Exercise details >>
The copy must match the data below line for line and contain no images.

⁂

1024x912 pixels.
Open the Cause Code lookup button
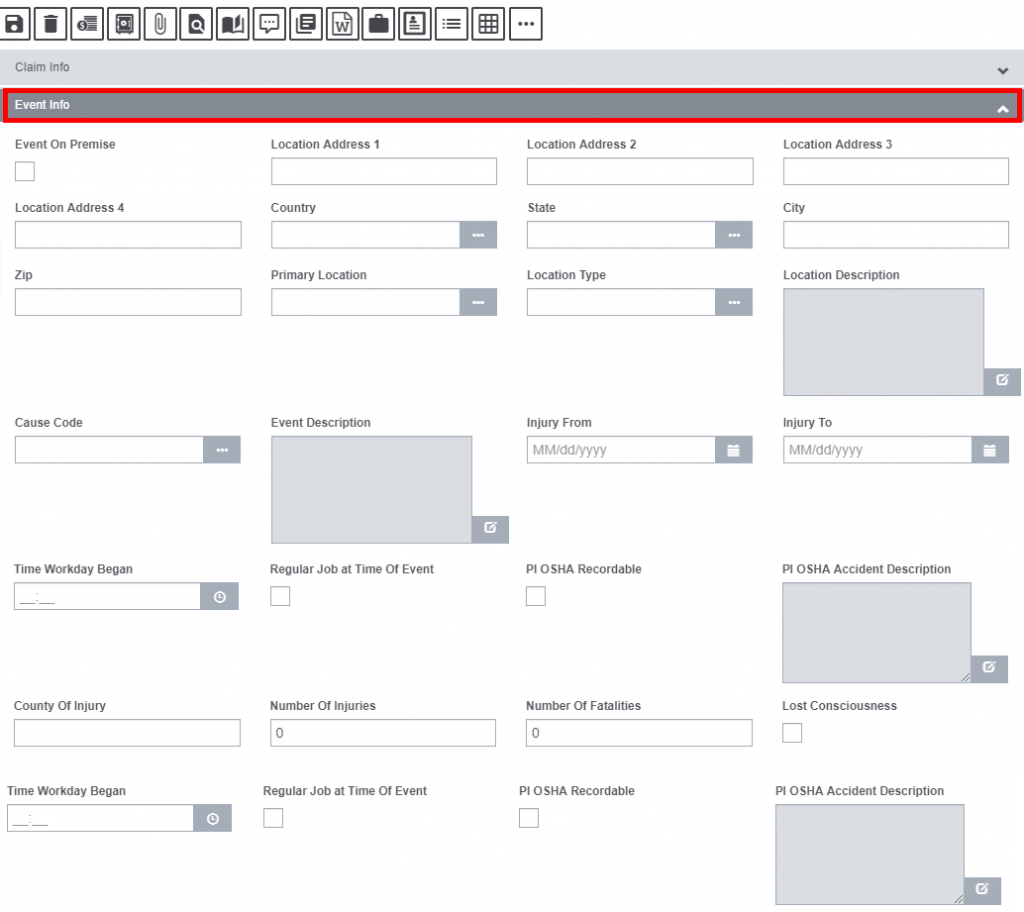pyautogui.click(x=222, y=450)
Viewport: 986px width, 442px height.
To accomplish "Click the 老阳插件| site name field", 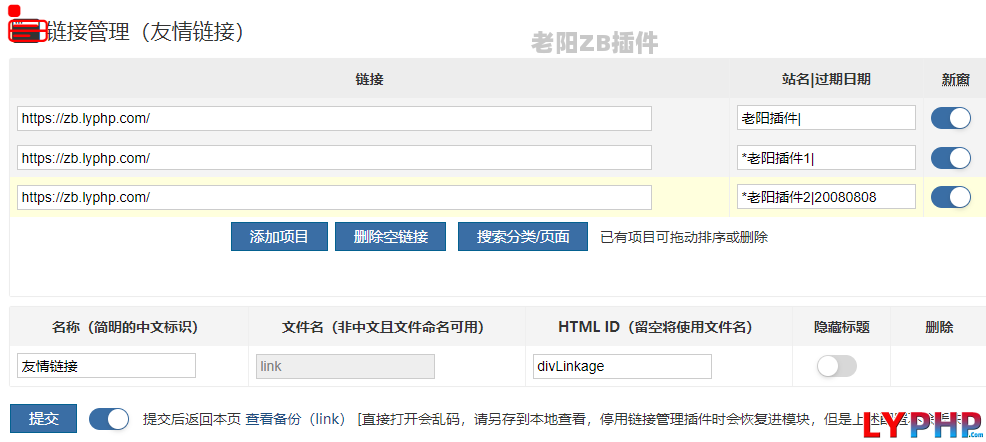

⁂

Answer to this problem >>
1024x912 pixels.
Open the Cause Code lookup button
pyautogui.click(x=222, y=450)
Viewport: 986px width, 442px height.
To accomplish "Click the 老阳插件| site name field", 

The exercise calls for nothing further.